Firms have struggled with many other burdens which are new compliance requirements under Mifid II – not least the imposition of legal entity identifiers (LEIs) and international securities identification numbers (ISINs) as well as the data protection rules outlined in the General Data Protection Regulation (GDPR), which came into force last year. AutoRek’s systems help create and align LEIs and ISINs in a timely manner, and automates the process of monitoring personalized identifiable information components to alert a firm if that data is out of synchronization.

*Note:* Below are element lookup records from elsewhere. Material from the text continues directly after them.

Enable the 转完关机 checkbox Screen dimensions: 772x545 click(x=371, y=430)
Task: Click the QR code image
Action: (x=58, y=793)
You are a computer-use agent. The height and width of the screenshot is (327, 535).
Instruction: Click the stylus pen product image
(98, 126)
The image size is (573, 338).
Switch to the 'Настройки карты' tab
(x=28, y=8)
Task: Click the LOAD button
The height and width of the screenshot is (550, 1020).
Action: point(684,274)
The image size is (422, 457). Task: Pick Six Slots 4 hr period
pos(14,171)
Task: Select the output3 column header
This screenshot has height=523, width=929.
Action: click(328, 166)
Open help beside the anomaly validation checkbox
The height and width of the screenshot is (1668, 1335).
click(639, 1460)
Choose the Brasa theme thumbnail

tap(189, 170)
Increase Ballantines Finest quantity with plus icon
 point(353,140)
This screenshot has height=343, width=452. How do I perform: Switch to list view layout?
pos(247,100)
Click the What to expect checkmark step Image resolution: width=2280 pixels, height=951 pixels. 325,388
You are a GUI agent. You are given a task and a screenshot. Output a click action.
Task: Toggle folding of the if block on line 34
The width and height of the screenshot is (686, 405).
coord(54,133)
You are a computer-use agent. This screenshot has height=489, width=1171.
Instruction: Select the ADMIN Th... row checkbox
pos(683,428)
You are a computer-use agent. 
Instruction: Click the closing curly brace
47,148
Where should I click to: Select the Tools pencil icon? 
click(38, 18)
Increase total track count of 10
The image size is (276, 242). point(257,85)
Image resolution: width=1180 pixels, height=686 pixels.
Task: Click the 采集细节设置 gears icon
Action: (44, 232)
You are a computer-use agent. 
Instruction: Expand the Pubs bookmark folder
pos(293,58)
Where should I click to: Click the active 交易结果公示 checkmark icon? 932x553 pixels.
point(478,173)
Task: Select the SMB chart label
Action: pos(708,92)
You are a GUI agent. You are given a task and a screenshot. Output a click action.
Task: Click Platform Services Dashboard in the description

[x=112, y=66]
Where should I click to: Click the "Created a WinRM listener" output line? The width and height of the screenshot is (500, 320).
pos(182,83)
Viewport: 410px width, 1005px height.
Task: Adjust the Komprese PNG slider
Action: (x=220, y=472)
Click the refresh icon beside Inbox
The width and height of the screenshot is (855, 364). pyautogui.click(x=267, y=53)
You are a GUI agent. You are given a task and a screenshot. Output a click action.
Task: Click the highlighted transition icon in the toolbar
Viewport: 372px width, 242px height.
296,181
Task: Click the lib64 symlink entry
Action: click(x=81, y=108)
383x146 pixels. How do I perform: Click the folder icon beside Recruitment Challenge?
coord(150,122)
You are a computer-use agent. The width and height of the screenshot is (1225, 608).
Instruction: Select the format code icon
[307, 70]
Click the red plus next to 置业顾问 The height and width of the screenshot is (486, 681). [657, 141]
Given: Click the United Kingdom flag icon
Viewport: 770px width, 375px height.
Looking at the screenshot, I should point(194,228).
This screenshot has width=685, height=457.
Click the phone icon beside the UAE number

Given the fines imposed for breaches of the much less cumbersome Mifid I, as well as the FCA’s suggestion in its business plan that it will be pursuing breaches much more vehemently in the months ahead, the market is fully expecting the UK’s NCA to start investigating closely Mifid II breaches. For those still not operating to standard that could mean a difficult period ahead.
“I do think inspections will come this year definitely by the FCA,” says McCarthy. “I think the grace period is over. The regulator has had Brexit to deal with among other things – and they’ve also given people a bit of breathing space, I believe. Mifid II has been a huge undertaking and firms must be onboard.”